En mayo el cónsul norteamericano visitó al alcalde de Santa Teresa y luego, en compañía de éste, realizó una visita informal al jefe de la policía. El cónsul se llamaba Abraham Mitchell, pero su mujer y sus amigos lo llamaban Conan. Era un tipo de uno noventa de estatura y ciento cinco kilos de peso, con la cara surcada de arrugas y las orejas tal vez demasiado grandes, a quien le encantaba vivir en México y salir de acampada al desierto y sólo se ocupaba personalmente de los casos graves. Es decir, que casi nunca tenía nada que hacer, salvo acudir a fiestas representando a su país y visitar subrepticiamente alguna noche, una vez cada dos meses, en compañía de compatriotas bragados en los afanes alcohólicos, las dos más reputadas pulquerías de Santa Teresa. El sheriff de Huntville había desaparecido y todos los informes de que disponía decían que se hallaba en Santa Teresa la última vez que fue visto. El jefe de la policía quiso saber si estaba en Santa Teresa en misión oficial o como turista. Como turista, por supuesto, dijo el cónsul. Pues, entonces, ¿qué puedo saber yo?, dijo Pedro Negrete, por aquí pasan cientos de turistas cada día. El cónsul meditó un instante y acabó dándole la razón al jefe de la policía. Mejor no mover la mierda, pensó. Aun así, como una deferencia del alcalde, que era su amigo, se le permitió que revisara él o la persona que él considerara idónea las fotos de los desconocidos muertos en la ciudad desde noviembre del 94 hasta la fecha actual y ninguno de ellos fue identificado por Rory Campuzano, ayudante del sheriff, que se desplazó desde Huntville expresamente por esta razón. Probablemente el sheriff se volvió loco, dijo Kurt A.
Banks y se suicidó en el desierto. O está ahora viviendo con un travesti en Florida, dijo Henderson, el otro empleado del consulado.
Conan Mitchell los miró con gesto grave y les dijo que no era piadoso hablar así de un sheriff de los Estados Unidos.
En mayo, por otra parte, no murió asesinada ninguna mujer en Santa Teresa y lo mismo se repitió durante el mes de junio.

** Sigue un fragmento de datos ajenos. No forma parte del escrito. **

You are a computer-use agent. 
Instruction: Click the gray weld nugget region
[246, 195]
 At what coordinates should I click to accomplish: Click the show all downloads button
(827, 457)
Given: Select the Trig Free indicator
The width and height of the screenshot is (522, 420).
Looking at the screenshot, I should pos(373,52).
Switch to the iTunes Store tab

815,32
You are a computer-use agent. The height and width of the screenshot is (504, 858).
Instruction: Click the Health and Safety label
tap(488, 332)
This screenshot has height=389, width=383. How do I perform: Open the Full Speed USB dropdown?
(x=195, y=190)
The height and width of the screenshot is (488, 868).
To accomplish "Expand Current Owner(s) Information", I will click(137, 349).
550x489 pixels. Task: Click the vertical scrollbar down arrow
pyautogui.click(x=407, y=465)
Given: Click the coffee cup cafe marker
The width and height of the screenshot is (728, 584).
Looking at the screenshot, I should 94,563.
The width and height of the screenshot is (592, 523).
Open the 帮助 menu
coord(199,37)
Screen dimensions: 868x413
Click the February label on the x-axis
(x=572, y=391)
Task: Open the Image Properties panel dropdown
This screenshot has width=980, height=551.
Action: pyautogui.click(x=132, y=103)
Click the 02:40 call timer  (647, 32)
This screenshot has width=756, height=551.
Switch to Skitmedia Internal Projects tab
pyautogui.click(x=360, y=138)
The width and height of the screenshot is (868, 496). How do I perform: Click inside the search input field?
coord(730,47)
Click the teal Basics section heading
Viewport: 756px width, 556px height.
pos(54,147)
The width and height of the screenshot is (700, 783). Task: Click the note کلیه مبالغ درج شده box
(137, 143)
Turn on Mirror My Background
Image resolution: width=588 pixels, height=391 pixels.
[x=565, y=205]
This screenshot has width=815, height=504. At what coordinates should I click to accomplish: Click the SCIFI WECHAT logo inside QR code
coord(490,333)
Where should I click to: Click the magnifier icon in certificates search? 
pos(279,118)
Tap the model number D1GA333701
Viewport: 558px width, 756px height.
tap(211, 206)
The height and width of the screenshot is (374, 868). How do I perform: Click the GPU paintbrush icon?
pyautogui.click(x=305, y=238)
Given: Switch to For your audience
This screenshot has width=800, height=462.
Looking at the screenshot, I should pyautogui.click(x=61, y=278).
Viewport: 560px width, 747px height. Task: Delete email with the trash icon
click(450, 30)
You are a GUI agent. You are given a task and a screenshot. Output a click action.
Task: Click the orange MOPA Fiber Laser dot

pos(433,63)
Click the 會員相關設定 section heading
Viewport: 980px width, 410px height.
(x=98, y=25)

Pero en julio aparecieron dos muertas y las primeras protestas de una asociación feminista, Mujeres de Sonora por la Democracia y la Paz (MSDP), cuya central estaba en Hermosillo, y que en Santa Teresa sólo contaba con tres afiliadas. La primera muerta apareció en el patio de un taller dedicado a la reparación de coches, en la calle Refugio, casi al final, muy cerca de la carretera a Nogales. La mujer tenía diecinueve años y había sido violada y estrangulada. Su cadáver se encontró en el interior de un coche listo para el desguace. Iba vestida con pantalones de mezclilla, blusa blanca algo escotada, y llevaba botas rancheras. Tres días después se supo que se trataba de Paula García Zapatero, vecina de la colonia Lomas del Toro, operaria en la maquiladora TECNOSA, y natural del estado de Querétaro.
Vivía con otras tres queretanas y no se le conocía novio, aunque había tenido una historia sentimental con dos compañeros de la misma maquiladora. Éstos fueron localizados e interrogados durante algunos días y ambos pudieron probar sus coartadas, aunque uno de ellos acabó en el hospital con un shock nervioso y tres costillas rotas. Mientras aún se investigaba el caso de Paula García Zapatero apareció la segunda muerta de julio. Su cuerpo fue hallado detrás de unos depósitos de Pémex, en la carretera a Casas Negras. Tenía diecinueve años, era delgada, de tez morena y pelo negro largo. Había sido violada anal y vaginalmente, repetidas veces, según el forense, y el cuerpo presentaba hematomas múltiples que revelaban que se había ejercido con ella una violencia desmesurada. El cuerpo, sin embargo, fue hallado completamente vestido, pantalones de mezclilla, bragas negras, pantimedias de color marrón claro, sostén blanco, blusa blanca, prendas que no exhibían ni el más mínimo desgarro, de lo que se deducía que el asesino o los asesinos, tras desnudarla y vejarla y matarla, habían procedido luego a vestirla antes de abandonar su cuerpo detrás de los depósitos de Pémex. El caso de Paula García Zapatero lo llevó el policía de la judicial del estado Efraín Bustelo y el caso de Rosaura López Santana le fue encomendado al judicial Ernesto Ortiz Rebolledo y ambos casos entraron rápidamente en un callejón sin salida, pues no había testigos ni nada que ayudara a la policía.